**EXERCISE BRIEF**. Below are entries; copy exactly the lines from the one with "Click the Jfk International Airport heading" through the one with "You are a computer-use agent. Image", both included, and leave out the rest.

**PROVIDED DATA**.
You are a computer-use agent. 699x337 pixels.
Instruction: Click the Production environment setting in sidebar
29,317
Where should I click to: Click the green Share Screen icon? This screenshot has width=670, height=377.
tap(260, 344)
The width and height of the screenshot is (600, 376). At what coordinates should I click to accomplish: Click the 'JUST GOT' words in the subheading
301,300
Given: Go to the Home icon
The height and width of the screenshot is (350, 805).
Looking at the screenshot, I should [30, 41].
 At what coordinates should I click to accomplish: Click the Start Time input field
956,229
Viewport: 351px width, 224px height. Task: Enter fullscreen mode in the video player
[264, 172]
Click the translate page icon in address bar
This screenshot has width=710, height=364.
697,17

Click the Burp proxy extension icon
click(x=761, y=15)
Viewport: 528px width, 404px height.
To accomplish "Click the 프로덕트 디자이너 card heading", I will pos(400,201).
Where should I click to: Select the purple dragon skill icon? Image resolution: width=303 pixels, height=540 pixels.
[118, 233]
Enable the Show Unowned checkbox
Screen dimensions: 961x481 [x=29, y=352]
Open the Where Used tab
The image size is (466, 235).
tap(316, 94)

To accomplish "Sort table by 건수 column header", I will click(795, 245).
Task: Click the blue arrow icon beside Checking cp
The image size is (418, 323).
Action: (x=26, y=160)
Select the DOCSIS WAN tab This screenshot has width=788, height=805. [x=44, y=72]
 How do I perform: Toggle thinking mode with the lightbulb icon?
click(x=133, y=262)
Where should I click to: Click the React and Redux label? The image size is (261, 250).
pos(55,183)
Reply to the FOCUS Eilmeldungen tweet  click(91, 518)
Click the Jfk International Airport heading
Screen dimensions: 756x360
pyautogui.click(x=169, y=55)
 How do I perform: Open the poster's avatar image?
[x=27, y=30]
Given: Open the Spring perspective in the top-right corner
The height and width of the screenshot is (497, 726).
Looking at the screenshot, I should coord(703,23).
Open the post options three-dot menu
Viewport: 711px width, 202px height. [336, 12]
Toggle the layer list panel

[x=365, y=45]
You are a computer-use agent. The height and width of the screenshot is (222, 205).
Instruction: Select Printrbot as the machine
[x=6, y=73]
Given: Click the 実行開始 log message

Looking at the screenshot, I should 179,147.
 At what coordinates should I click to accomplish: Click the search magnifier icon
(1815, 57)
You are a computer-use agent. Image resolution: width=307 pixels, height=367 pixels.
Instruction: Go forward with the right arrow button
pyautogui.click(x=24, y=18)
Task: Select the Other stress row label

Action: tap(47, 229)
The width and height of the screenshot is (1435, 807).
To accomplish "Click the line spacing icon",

**RESPONSE**.
Click the Jfk International Airport heading
Screen dimensions: 756x360
pyautogui.click(x=169, y=55)
 How do I perform: Open the poster's avatar image?
[x=27, y=30]
Given: Open the Spring perspective in the top-right corner
The height and width of the screenshot is (497, 726).
Looking at the screenshot, I should coord(703,23).
Open the post options three-dot menu
Viewport: 711px width, 202px height. [336, 12]
Toggle the layer list panel

[x=365, y=45]
You are a computer-use agent. The height and width of the screenshot is (222, 205).
Instruction: Select Printrbot as the machine
[x=6, y=73]
Given: Click the 実行開始 log message

Looking at the screenshot, I should 179,147.
 At what coordinates should I click to accomplish: Click the search magnifier icon
(1815, 57)
You are a computer-use agent. Image resolution: width=307 pixels, height=367 pixels.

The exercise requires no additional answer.